Le coordonnateur a eu le souci de rappeler à l’animateur que toute activité et tout projet réalisé par le club doit satisfaire les objectifs et les attentes du programme. Il suggère à l’animateur de prendre l’habitude de commencer les réunions à l’heure prévue, de ne pas attendre d’avoir un certain quorum  pour les débuter; de préparer en commun les séances à l’avance (avec objectifs, activités, méthodologie, résultats attendus), savoir s’effacer pour laisser s’exprimer les jeunes;  demander aux jeunes d’avoir de quoi écrire lors des réunions; d’aviser et de rechercher l’appui du coordonnateur avant d’entreprendre toute activité extérieure.
Francklin, animateur du club de Santo, encourage es jeunes
A défaut d’internet, il recommande à l’animateur de communiquer plus souvent par téléphone avec le coordonnateur et les autres animateurs du réseau, de consulter régulièrement le blog pour profiter des expériences de leurs collègues ou pour reproduire si nécessaire leurs initiatives intéressantes, soit pour s’enquérir de l’actualité du projet soit pour partager des idées ou projets d’initiatives qu’ils veulent entreprendre pour le club soit pour réagir aux sollicitations du coordonnateur soit pour demander  conseil.

Conclusion

La rencontre s’est achevée avec une initiation aux techniques de débat au cours de laquelle les notions suivantes ont été vues : les principes du débat, comment construire et réfuter un argument. Dix-huit ouvrages de débat ont été fournis au club, et disponibles pour les jeunes.

Le club de Fond Parisien fera l’objet d’un suivi et d’un encadrement plus poussé de la part du coordonnateur.

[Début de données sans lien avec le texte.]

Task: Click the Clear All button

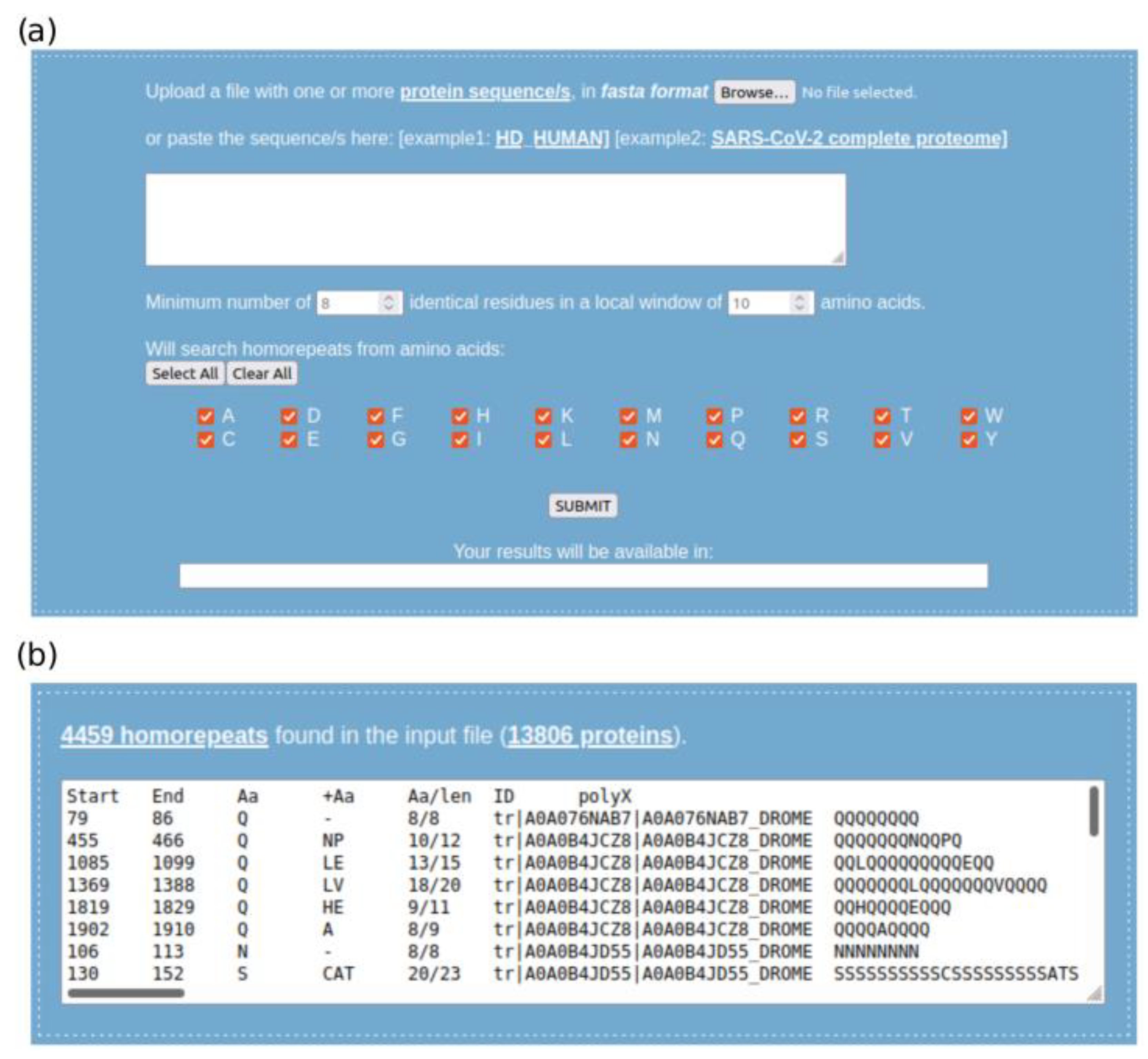Action: coord(262,374)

La réactivité des animateurs aux sollicitations et aux informations du coordonnateur sera davantage observée.
Geordanis Joseph, animateur du club de Fond Parisien
Les animateurs sont encouragés à aller à la rencontre des clubs de l’aire métropolitaine pour des réunions ou activités communes sur une journée. Cela pourrait contribuer à un nouveau dynamisme dans le club.
Il est important et nécessaire que ce genre de visite dans les clubs se poursuive, car seuls ces contacts de proximité permettent au coordonnateur de corriger les dérives dans les clubs et d’effectuer un meilleur travail d’encadrement.